The absurd weakness in counting sales as evidence of success is that it eliminates the possibility that an experienced, able DM no longer needs to buy anything in order to continue their steady week-by-week campaign. Role-playing doesn't work like the video-game market. People who purchase video games get bored of them. They complete the adventure - maybe twice or three times - or they master all the skills the video game can offer and become hungry for something new. The market can measure its success by sales because it knows that a significant percentage of the market is, every day, using up some foregoing product's potential.
Role-playing isn't like this. There are only certain types of people who buy new role-playing games:
I. There are those who think the game is all about the system, who cannot seem to make any system work and so they are eternally on the hunt for the magic system that will finally create the magic world they think magically results from rolling dice on the right magical tables. These people have never been able to reconcile that the successful game does not exist in the structure, but in the function - and having never had a clear idea of what function is or what function they'd like to implement, they opt for what they can understand: a different structure.
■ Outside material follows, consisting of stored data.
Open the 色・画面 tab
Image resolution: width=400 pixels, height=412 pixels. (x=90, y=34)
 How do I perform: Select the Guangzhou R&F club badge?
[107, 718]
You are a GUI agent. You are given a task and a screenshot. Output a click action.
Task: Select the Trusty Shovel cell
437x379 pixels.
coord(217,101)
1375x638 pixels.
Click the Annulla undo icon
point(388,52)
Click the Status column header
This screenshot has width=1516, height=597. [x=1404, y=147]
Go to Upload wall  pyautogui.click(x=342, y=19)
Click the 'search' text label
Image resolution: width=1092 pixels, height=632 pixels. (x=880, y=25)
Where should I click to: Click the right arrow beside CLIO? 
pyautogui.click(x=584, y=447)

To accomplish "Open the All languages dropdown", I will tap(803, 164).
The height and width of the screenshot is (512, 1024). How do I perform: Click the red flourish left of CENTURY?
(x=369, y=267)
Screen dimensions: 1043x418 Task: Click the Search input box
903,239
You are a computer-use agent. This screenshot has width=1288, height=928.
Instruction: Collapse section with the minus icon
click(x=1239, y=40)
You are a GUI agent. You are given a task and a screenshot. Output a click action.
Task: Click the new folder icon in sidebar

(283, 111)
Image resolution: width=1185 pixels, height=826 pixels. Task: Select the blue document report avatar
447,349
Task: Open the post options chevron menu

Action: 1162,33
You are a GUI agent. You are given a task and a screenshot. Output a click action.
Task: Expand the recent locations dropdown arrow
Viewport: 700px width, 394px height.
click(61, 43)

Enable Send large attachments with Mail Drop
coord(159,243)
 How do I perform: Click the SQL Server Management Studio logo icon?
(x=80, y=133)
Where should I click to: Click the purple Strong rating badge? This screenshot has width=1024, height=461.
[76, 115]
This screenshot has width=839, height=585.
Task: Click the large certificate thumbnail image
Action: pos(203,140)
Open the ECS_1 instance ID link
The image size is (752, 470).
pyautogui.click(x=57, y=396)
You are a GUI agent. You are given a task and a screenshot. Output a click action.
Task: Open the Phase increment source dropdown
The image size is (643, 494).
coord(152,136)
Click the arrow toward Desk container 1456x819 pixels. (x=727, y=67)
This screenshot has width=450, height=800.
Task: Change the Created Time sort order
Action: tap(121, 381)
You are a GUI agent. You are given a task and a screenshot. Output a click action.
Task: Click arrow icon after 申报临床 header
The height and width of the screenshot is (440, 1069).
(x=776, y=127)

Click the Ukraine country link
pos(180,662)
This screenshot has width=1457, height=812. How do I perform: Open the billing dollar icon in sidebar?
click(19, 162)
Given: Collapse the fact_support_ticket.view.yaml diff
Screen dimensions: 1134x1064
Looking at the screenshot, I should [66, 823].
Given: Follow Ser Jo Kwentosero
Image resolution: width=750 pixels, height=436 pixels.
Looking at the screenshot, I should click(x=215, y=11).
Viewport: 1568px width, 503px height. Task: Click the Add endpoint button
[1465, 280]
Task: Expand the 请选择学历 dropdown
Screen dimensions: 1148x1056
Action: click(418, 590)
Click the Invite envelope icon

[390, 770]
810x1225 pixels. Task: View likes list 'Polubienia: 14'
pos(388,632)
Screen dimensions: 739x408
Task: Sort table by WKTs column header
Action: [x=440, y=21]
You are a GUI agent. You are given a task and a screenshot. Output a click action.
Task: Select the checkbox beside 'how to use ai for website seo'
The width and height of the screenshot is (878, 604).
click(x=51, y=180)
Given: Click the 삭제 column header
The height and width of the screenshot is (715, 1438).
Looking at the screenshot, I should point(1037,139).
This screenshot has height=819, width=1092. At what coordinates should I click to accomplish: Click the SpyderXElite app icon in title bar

II. There are those who have never played any game before. They're buying 4e or 5e because this is what is in the stores, this is what all their 13-year-old friends are playing and this is what the local in-store posters says they should buy. They're very reasonably reaching out for the first thing they see. Unfortunately for the game company, there's no rhyme nor reason from which the demand emerges; most people who play role-playing come to the game from word-of-mouth. Advertising is spotty and confusing at best, never gets into the mainstream and thus the newcomers can never be truly 'grown' with certainty. Thus, year to year, the number of noobs buying a particular edition can never be used as a measurement - from a marketing standpoint - against other years.
III. There are those who are simply fascinated with game design. They have no particular interest in becoming good at any of the games they buy, they simply love digging through this or that particular game to see how the designers 'did it.' Thus these people buy game after game in order to satisfy a hobby that has very little to do with actual running or sessions. It is an academic exercise for them. Most often, when these people do run, they are so unhappy with how they themselves have chosen to handle a particular aspect of the game that they are forever changing things - or tearing down the campaign altogether so they can begin again. They don't really care to game - but they love to design.
IV. Finally, there are the collectors. They're buying everything and anything just because. Many of them don't even crack the spines or remove the plastic. In fact, not removing the plastic is the sign of a true believer.
All four types drive sales. All four are measured and counted upon by the 'business model' because for a company, sales are more important than use. Who cares what the use of the game is, so long as the gamer keeps buying?
There are tens of thousands of players, however, that are not buying. Who may never buy anything again, ever. Why would they ever need to? The books don't wear out easily. When they do, another copy can be picked up at any decent used book store or on ebay - sources the company cannot track. Everyone, including the companies, know this. It isn't important to them; it does matter to us.
Our investment can't be measured in sales. It is measured in hours. For those people who say 'D&D is dead,' I counter that I spoke to hundreds of people just a little more than two months ago who enthused wildly about D&D and its continued importance in their lives.
I doubt that altogether those people purchased more than fifty products this year.